Word and element location data:
────────
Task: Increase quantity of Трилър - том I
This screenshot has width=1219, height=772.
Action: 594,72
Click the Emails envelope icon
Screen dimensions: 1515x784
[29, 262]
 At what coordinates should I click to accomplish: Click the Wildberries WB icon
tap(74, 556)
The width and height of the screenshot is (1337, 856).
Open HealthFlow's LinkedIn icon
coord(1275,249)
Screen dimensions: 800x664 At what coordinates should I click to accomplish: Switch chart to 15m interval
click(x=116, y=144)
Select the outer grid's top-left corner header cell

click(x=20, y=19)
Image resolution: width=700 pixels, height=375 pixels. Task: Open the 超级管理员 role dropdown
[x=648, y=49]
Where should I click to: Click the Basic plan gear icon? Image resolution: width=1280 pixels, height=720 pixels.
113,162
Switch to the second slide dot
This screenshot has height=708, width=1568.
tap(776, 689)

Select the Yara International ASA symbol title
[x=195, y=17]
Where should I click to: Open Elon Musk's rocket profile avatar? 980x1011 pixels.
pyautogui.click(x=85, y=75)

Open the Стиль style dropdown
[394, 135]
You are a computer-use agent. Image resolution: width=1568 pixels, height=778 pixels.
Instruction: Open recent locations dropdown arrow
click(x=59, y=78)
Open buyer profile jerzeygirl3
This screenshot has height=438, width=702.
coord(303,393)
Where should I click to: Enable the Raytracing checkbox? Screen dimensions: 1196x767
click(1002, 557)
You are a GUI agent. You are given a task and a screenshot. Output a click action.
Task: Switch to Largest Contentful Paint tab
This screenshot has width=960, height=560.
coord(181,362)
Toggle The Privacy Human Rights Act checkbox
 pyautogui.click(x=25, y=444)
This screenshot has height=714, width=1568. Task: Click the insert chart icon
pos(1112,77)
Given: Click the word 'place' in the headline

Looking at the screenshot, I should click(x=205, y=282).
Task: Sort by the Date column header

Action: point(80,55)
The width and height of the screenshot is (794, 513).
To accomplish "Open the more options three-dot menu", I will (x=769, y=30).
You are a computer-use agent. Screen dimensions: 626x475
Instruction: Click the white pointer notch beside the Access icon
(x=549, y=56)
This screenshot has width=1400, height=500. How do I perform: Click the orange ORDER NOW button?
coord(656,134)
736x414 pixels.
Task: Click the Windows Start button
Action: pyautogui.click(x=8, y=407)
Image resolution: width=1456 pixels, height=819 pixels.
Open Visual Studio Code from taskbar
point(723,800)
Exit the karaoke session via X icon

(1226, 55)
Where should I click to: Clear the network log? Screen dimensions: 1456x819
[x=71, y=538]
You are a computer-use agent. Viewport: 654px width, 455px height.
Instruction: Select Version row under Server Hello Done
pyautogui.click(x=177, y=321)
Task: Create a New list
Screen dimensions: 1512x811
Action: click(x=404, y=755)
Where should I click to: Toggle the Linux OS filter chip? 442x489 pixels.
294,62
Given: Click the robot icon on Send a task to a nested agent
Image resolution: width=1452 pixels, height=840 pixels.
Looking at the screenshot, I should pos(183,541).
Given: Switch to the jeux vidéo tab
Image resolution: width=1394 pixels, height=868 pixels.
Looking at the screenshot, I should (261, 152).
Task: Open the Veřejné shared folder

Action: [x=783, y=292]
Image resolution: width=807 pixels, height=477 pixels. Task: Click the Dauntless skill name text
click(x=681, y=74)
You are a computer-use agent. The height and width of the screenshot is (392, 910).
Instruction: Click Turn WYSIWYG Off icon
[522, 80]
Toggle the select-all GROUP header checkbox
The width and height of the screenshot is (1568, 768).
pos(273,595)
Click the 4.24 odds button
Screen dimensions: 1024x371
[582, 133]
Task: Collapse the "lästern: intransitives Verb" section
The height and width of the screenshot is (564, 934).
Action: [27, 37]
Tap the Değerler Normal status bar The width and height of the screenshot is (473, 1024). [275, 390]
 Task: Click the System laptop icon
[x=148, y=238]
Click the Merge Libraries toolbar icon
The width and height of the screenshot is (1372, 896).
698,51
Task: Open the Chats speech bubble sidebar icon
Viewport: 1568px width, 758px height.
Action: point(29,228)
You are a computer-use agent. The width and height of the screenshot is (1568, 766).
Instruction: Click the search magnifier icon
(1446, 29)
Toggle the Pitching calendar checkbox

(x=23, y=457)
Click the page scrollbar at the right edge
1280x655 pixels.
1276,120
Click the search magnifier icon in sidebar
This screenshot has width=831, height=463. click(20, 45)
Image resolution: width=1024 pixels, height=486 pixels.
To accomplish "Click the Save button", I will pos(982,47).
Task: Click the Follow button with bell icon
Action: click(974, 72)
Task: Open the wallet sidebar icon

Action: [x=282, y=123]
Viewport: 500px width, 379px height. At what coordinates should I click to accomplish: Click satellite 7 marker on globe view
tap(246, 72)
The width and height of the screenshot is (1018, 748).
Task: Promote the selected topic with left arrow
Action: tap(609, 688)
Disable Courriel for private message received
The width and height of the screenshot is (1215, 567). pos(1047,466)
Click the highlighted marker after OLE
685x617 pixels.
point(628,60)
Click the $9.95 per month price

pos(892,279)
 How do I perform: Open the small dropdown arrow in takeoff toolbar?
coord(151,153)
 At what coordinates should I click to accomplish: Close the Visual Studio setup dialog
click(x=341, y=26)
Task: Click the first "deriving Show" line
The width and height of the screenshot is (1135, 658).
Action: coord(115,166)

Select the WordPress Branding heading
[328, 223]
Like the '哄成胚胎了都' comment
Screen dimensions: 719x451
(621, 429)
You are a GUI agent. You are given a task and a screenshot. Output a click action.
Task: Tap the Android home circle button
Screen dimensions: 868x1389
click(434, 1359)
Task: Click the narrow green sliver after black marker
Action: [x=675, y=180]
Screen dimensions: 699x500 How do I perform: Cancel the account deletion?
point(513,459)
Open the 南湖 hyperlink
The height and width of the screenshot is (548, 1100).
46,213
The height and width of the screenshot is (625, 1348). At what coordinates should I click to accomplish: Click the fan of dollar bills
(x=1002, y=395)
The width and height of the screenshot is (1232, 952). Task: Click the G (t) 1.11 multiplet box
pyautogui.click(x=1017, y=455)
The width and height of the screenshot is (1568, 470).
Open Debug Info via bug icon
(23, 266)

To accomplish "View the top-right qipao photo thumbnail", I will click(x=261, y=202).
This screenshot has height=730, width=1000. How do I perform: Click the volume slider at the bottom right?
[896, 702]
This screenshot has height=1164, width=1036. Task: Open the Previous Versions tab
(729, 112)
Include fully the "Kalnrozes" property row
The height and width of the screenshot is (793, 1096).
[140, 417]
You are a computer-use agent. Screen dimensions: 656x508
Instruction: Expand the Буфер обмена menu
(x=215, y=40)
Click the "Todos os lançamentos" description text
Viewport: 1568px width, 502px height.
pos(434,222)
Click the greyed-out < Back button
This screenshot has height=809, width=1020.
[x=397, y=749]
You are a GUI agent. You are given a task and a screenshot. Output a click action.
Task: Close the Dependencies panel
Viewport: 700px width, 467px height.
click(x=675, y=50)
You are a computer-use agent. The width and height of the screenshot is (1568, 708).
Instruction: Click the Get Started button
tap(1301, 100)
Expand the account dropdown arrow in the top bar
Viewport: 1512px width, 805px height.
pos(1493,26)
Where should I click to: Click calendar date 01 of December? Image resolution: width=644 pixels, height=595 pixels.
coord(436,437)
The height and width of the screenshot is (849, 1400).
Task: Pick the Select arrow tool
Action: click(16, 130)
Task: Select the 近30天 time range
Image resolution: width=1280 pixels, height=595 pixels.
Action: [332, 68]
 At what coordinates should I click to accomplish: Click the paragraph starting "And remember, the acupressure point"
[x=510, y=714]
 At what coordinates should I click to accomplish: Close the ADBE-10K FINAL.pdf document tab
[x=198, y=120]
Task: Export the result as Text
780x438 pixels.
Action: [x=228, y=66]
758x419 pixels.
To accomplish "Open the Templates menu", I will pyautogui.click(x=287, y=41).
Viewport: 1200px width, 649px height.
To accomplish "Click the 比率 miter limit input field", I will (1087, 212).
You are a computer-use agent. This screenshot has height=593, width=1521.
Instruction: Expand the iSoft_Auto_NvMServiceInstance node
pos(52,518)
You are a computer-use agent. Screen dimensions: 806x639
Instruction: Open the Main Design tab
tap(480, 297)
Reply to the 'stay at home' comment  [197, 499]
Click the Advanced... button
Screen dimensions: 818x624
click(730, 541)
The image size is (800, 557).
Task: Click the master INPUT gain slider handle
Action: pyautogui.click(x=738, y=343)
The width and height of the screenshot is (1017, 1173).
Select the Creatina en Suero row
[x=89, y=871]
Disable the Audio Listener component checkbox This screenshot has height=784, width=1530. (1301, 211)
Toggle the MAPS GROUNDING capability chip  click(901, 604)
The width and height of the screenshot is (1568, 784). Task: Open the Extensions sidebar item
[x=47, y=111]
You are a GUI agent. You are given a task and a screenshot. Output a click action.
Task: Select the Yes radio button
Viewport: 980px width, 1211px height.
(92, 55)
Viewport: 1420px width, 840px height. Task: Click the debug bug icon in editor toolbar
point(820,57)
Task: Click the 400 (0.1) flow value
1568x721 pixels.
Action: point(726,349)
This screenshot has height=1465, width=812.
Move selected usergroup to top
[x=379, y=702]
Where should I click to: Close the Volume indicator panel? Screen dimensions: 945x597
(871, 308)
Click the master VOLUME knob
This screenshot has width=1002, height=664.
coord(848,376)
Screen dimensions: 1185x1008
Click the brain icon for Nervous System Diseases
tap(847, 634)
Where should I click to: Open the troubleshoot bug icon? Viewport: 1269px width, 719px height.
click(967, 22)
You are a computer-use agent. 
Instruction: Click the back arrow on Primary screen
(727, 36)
────────
Required work: Copy the lines of the data above without any changes, starting at the line that contains "Click the Advanced... button" and ending after the line that contains "point(820,57)".

Exercise output:
Click the Advanced... button
Screen dimensions: 818x624
click(730, 541)
The image size is (800, 557).
Task: Click the master INPUT gain slider handle
Action: pyautogui.click(x=738, y=343)
The width and height of the screenshot is (1017, 1173).
Select the Creatina en Suero row
[x=89, y=871]
Disable the Audio Listener component checkbox This screenshot has height=784, width=1530. (1301, 211)
Toggle the MAPS GROUNDING capability chip  click(901, 604)
The width and height of the screenshot is (1568, 784). Task: Open the Extensions sidebar item
[x=47, y=111]
You are a GUI agent. You are given a task and a screenshot. Output a click action.
Task: Select the Yes radio button
Viewport: 980px width, 1211px height.
(92, 55)
Viewport: 1420px width, 840px height. Task: Click the debug bug icon in editor toolbar
point(820,57)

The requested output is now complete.